--- START ---
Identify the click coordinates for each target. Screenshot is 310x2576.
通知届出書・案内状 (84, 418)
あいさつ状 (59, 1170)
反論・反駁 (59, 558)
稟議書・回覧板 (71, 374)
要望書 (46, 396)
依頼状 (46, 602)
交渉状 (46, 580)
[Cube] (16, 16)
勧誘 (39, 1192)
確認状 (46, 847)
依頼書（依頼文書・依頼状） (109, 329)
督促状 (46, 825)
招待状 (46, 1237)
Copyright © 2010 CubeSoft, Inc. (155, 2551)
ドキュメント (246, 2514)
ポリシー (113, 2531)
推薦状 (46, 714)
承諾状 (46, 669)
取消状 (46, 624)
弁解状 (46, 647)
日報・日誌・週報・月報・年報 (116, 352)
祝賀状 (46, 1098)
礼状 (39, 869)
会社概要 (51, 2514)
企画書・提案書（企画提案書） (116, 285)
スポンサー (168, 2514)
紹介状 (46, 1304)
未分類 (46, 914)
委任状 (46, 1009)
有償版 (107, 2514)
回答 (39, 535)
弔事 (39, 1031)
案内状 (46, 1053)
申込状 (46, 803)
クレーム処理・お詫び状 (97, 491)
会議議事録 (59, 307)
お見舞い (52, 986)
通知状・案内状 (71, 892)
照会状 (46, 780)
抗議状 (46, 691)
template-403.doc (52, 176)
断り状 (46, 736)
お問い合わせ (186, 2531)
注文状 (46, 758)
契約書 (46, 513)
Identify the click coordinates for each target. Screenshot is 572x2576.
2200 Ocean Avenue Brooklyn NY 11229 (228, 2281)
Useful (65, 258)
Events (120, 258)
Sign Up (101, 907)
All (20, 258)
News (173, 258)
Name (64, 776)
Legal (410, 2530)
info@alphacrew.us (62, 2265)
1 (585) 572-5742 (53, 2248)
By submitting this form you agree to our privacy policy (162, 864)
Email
--- END ---
[What you have to do]
Repeat exactly the lines from the one containing "Legal (410, 2530)" to the end of the records.

[Exercise result]
Legal (410, 2530)
info@alphacrew.us (62, 2265)
1 (585) 572-5742 (53, 2248)
By submitting this form you agree to our privacy policy (162, 864)
Email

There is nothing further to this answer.